• **DIRECTIONS**
Copy every one of the records below line for line, keeping the same wording, spelling, punctuation and order.
───── PROVIDED DATA ─────
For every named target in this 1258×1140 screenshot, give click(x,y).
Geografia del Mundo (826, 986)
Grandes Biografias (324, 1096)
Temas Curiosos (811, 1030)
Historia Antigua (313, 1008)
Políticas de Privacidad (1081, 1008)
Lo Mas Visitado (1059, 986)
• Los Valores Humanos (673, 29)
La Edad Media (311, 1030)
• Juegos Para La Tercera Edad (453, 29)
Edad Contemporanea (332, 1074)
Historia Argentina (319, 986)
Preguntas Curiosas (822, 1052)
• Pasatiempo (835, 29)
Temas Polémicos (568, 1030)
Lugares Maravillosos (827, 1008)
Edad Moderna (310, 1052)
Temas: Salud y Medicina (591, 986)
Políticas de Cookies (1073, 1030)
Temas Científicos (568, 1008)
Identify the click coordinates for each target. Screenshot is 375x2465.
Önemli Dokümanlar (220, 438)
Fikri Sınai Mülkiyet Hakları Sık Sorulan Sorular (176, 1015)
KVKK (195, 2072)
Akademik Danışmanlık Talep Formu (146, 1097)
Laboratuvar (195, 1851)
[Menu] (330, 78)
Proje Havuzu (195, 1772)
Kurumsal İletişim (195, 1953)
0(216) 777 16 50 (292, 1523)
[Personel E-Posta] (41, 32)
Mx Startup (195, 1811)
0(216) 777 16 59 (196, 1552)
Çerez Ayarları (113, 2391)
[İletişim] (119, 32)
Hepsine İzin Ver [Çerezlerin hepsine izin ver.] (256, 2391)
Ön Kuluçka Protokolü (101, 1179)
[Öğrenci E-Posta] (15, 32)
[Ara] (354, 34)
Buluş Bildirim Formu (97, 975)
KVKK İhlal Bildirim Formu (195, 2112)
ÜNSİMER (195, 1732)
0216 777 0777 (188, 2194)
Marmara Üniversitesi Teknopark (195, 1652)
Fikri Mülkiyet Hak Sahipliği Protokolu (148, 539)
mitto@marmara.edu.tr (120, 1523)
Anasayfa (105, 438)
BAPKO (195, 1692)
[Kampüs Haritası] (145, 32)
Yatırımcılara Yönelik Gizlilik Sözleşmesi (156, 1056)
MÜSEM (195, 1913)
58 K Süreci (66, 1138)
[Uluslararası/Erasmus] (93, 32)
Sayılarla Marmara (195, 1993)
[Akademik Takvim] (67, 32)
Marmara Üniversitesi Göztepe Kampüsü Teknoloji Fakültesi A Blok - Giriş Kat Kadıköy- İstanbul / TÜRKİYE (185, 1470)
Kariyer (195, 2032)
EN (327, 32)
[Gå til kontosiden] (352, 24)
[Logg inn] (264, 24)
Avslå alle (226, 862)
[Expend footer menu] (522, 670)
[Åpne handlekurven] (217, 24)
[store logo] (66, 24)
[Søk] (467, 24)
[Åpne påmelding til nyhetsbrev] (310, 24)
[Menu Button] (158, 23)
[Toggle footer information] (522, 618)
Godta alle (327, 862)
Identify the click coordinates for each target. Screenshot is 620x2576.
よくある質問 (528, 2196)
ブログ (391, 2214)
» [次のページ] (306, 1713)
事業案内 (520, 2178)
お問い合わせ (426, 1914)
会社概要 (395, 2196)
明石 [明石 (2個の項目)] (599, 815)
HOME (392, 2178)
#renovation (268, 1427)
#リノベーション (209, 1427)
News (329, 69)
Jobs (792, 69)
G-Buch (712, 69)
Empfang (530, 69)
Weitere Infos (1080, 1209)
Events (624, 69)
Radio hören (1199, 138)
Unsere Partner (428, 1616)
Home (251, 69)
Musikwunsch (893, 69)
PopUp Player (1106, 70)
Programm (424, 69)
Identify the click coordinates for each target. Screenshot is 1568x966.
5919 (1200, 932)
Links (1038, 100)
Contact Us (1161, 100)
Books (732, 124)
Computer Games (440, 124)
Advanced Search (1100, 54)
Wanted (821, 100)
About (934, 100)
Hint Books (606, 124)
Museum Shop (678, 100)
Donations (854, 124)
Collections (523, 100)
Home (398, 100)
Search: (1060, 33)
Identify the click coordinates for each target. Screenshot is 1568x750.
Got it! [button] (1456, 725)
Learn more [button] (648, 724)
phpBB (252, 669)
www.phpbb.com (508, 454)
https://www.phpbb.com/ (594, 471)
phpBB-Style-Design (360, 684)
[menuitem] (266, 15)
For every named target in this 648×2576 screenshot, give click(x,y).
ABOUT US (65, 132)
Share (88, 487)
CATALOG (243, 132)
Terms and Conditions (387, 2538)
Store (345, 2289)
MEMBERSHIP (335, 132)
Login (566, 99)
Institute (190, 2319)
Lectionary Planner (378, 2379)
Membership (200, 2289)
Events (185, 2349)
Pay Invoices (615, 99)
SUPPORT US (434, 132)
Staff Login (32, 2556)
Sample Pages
─────
• **EXERCISE ANSWER**
For every named target in this 1258×1140 screenshot, give click(x,y).
Geografia del Mundo (826, 986)
Grandes Biografias (324, 1096)
Temas Curiosos (811, 1030)
Historia Antigua (313, 1008)
Políticas de Privacidad (1081, 1008)
Lo Mas Visitado (1059, 986)
• Los Valores Humanos (673, 29)
La Edad Media (311, 1030)
• Juegos Para La Tercera Edad (453, 29)
Edad Contemporanea (332, 1074)
Historia Argentina (319, 986)
Preguntas Curiosas (822, 1052)
• Pasatiempo (835, 29)
Temas Polémicos (568, 1030)
Lugares Maravillosos (827, 1008)
Edad Moderna (310, 1052)
Temas: Salud y Medicina (591, 986)
Políticas de Cookies (1073, 1030)
Temas Científicos (568, 1008)
Identify the click coordinates for each target. Screenshot is 375x2465.
Önemli Dokümanlar (220, 438)
Fikri Sınai Mülkiyet Hakları Sık Sorulan Sorular (176, 1015)
KVKK (195, 2072)
Akademik Danışmanlık Talep Formu (146, 1097)
Laboratuvar (195, 1851)
[Menu] (330, 78)
Proje Havuzu (195, 1772)
Kurumsal İletişim (195, 1953)
0(216) 777 16 50 (292, 1523)
[Personel E-Posta] (41, 32)
Mx Startup (195, 1811)
0(216) 777 16 59 (196, 1552)
Çerez Ayarları (113, 2391)
[İletişim] (119, 32)
Hepsine İzin Ver [Çerezlerin hepsine izin ver.] (256, 2391)
Ön Kuluçka Protokolü (101, 1179)
[Öğrenci E-Posta] (15, 32)
[Ara] (354, 34)
Buluş Bildirim Formu (97, 975)
KVKK İhlal Bildirim Formu (195, 2112)
ÜNSİMER (195, 1732)
0216 777 0777 (188, 2194)
Marmara Üniversitesi Teknopark (195, 1652)
Fikri Mülkiyet Hak Sahipliği Protokolu (148, 539)
mitto@marmara.edu.tr (120, 1523)
Anasayfa (105, 438)
BAPKO (195, 1692)
[Kampüs Haritası] (145, 32)
Yatırımcılara Yönelik Gizlilik Sözleşmesi (156, 1056)
MÜSEM (195, 1913)
58 K Süreci (66, 1138)
[Uluslararası/Erasmus] (93, 32)
Sayılarla Marmara (195, 1993)
[Akademik Takvim] (67, 32)
Marmara Üniversitesi Göztepe Kampüsü Teknoloji Fakültesi A Blok - Giriş Kat Kadıköy- İstanbul / TÜRKİYE (185, 1470)
Kariyer (195, 2032)
EN (327, 32)
[Gå til kontosiden] (352, 24)
[Logg inn] (264, 24)
Avslå alle (226, 862)
[Expend footer menu] (522, 670)
[Åpne handlekurven] (217, 24)
[store logo] (66, 24)
[Søk] (467, 24)
[Åpne påmelding til nyhetsbrev] (310, 24)
[Menu Button] (158, 23)
[Toggle footer information] (522, 618)
Godta alle (327, 862)
Identify the click coordinates for each target. Screenshot is 620x2576.
よくある質問 (528, 2196)
ブログ (391, 2214)
» [次のページ] (306, 1713)
事業案内 (520, 2178)
お問い合わせ (426, 1914)
会社概要 (395, 2196)
明石 [明石 (2個の項目)] (599, 815)
HOME (392, 2178)
#renovation (268, 1427)
#リノベーション (209, 1427)
News (329, 69)
Jobs (792, 69)
G-Buch (712, 69)
Empfang (530, 69)
Weitere Infos (1080, 1209)
Events (624, 69)
Radio hören (1199, 138)
Unsere Partner (428, 1616)
Home (251, 69)
Musikwunsch (893, 69)
PopUp Player (1106, 70)
Programm (424, 69)
Identify the click coordinates for each target. Screenshot is 1568x966.
5919 (1200, 932)
Links (1038, 100)
Contact Us (1161, 100)
Books (732, 124)
Computer Games (440, 124)
Advanced Search (1100, 54)
Wanted (821, 100)
About (934, 100)
Hint Books (606, 124)
Museum Shop (678, 100)
Donations (854, 124)
Collections (523, 100)
Home (398, 100)
Search: (1060, 33)
Identify the click coordinates for each target. Screenshot is 1568x750.
Got it! [button] (1456, 725)
Learn more [button] (648, 724)
phpBB (252, 669)
www.phpbb.com (508, 454)
https://www.phpbb.com/ (594, 471)
phpBB-Style-Design (360, 684)
[menuitem] (266, 15)
For every named target in this 648×2576 screenshot, give click(x,y).
ABOUT US (65, 132)
Share (88, 487)
CATALOG (243, 132)
Terms and Conditions (387, 2538)
Store (345, 2289)
MEMBERSHIP (335, 132)
Login (566, 99)
Institute (190, 2319)
Lectionary Planner (378, 2379)
Membership (200, 2289)
Events (185, 2349)
Pay Invoices (615, 99)
SUPPORT US (434, 132)
Staff Login (32, 2556)
Sample Pages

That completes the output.